La nécessité de faire respecter les droits des travailleurs migrants

Un appel à annuler la nouvelle directive de l'Ontario qui permet à certains travailleurs atteints de la COVID-19 de continuer de travailler

Le 30 juin, un groupe de professionnels de la santé a publié une lettre ouverte au médecin hygiéniste en chef de l'Ontario lui demandant de se servir de ses pouvoirs en vertu de la Loi sur la protection et la promotion de la santé pour immédiatement renverser la nouvelle directive de la Santé publique annoncée le 24 juin par le premier ministre Ford. Il invite d'autres professionnels de la santé à ajouter leur nom à la lettre. On peut signer la lettre ici.

Docteur David Williams
Hygiéniste en chef de l'Ontario

Objet : Document d'orientation de la santé publique sur les tests de dépistage et les autorisations

Cher docteur Williams,

Nous sommes des professionnels de la santé et nous voulons exprimer notre inquiétude face au document d'orientation publié par votre bureau le 24 juin qui dit que des travailleurs asymptomatiques qui ont un résultat positif à la COVID-19 peuvent continuer à travailler s'ils sont jugés « indispensables aux opérations ». Nous sommes surtout inquiets que ce document d'orientation mette les travailleurs agricoles migrants en danger spécifique et évitable. Nous vous exhortons d'intervenir en votre qualité d'hygiéniste en chef de la santé (HECS) tel qu'énoncée dans la Loi sur la protection et la promotion de la santé (77,1) pour immédiatement annuler cette orientation.

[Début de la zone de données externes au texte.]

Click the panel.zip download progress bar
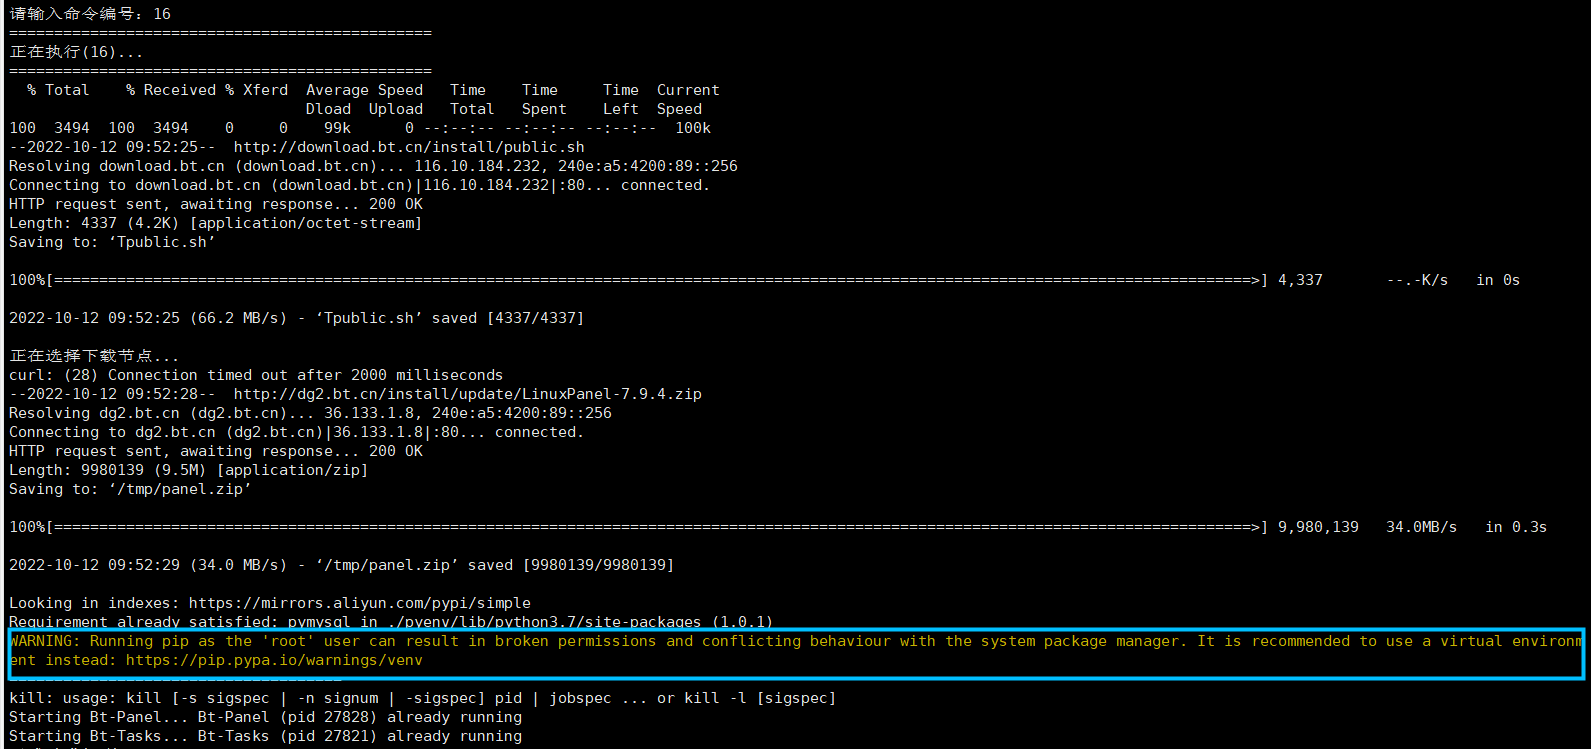1591x749 pixels. (638, 527)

Il est plus qu'évident que la pandémie de la COVID-19 a occasionné des torts disproportionnels aux travailleurs agricoles migrants, par exemple lors d'importantes éclosions dans des fermes partout dans le sud de l'Ontario causant la mort de trois travailleurs : Bonficacio Eugenio-Romero, Rogelio Munoz Santos et Juan Lopez Chaparo. La réponse de la Santé publique à ces éclosions doit être fondée sur la cause première, c'est-à-dire les conditions de travail et de vie exécrables. La directive que donne le HECS ne peut être respectée de façon sécuritaire ni peut-elle être appliquée de façon conséquente, et ne s'attaque pas à la cause première de ces éclosions.

Le document d'orientation affirme que les travailleurs asymptomatiques peuvent continuer de travailler s'ils « respectent les mesures de santé publique ». Or, les travailleurs agricoles migrants disent que la distanciation sociale est difficile dans les champs, les serres et les dortoirs de l'Ontario. Les médias parlent de l'accès limité aux nécessités de l'hygiène et d'équipement de protection individuelle sur certaines fermes. Sans changer les conditions matérielles de ces travailleurs, il est peu probable que ceux-ci puissent respecter les mesures de santé publique recommandées.

Par conséquent, le document d'orientation constitue un danger spécifique et prouvé de santé publique pour les travailleurs agricoles et les communautés dans lesquelles ils vivent. Ce n'est plus à prouver qu'une grande partie des individus ayant la COVID-19 qui sont asymptomatiques au moment du diagnostic finissent pas développer des symptômes. Aussi, nous savons que des individus peuvent en infecter d'autres tout en étant asymptomatiques. Nous ne connaissons aucun autre secteur qui autorise systématiquement des travailleurs asymptomatiques à retourner travailler tout de suite après avoir eu un résultat positif. Compte tenu des conditions de vie et de travail des travailleurs agricoles migrants, nous sommes inquiets que la propagation asymptomatique de la COVID-19 aura pour conséquence de nouvelles éclosions et des décès additionnels.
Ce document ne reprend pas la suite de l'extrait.